According to him, volatility is an opportunity. By using a call option to speculate on the price of USD, ViFi will provide a futures market for exotic FX. He added that any FX price action will be resolved by arbitrageurs, much as it works today in traditional FX markets.
“In the case of the Yen’s depreciation against the USD, we saw the market adjust their positions accordingly. Similarly, we expect that ViFi will essentially mirror the market. We are not building a new market, we are providing a DeFi primitive that accurately reflects the traditional market on-chain.” – he affirms.
Nevertheless, the biggest challenge Tony foresees is finding a favourable regulatory framework for ViFi tokens.

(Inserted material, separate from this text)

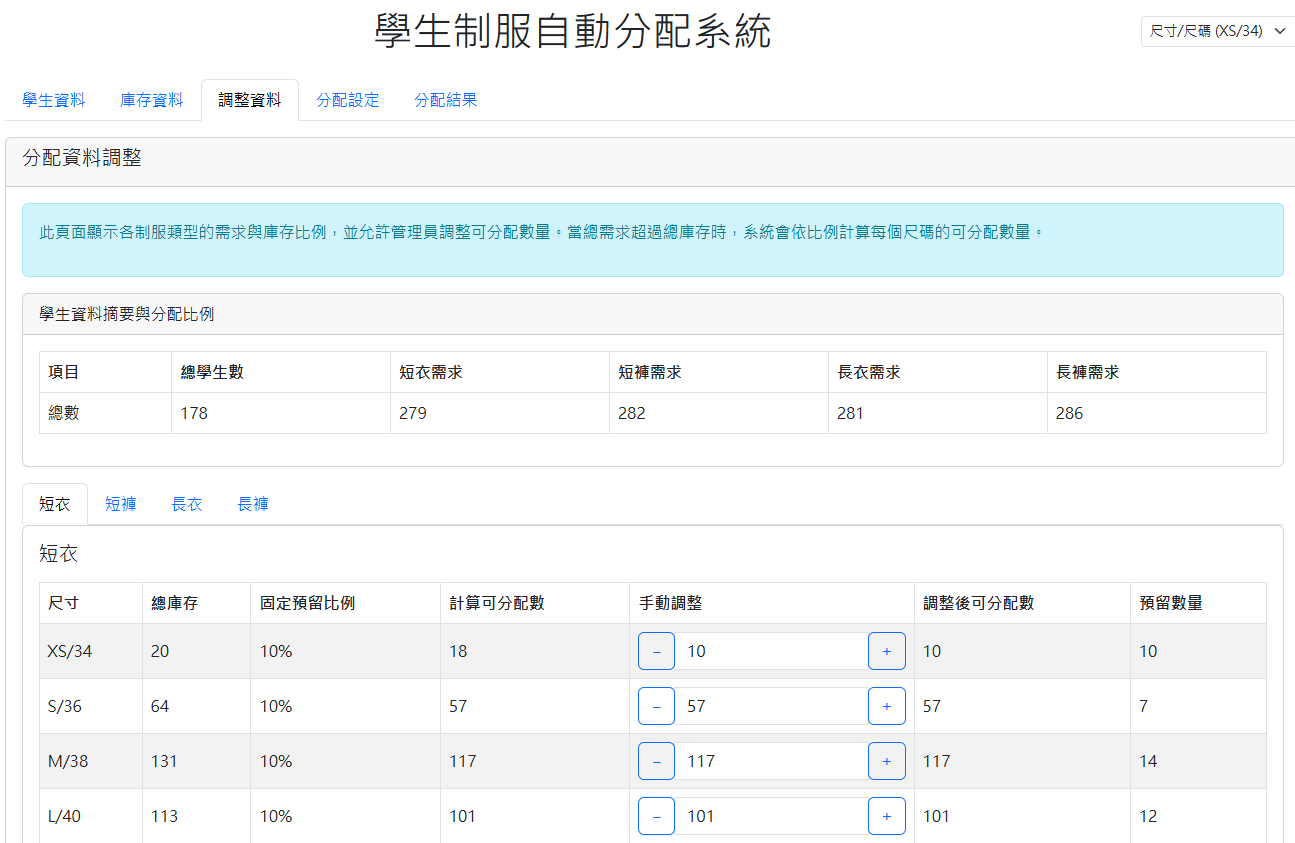
Task: Decrease the L/40 manual adjustment value
Action: pyautogui.click(x=656, y=816)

In the countries where ViFi will operate, people are already trading crypto and his platform is a fully decentralized protocol that exchanges local currency for USD on-chain.
That way, the platform provides a unit of account for local trade when it comes to stablecoins. “Adoption in these markets is already high so we have to provide value inside of the existing constraints.”
However, ViFi has a legal team that will help navigate these regulatory landscapes.
“We want to be able to talk and engage and figure out the regulatory environment.” The cofounder said.
Going forward, Tony Olendo and Virtual Finance (ViFi) plan a mainnet launch slated for December 2024. Until then, Tony says the audience should expect think pieces and collaborations with the stablecoin global community.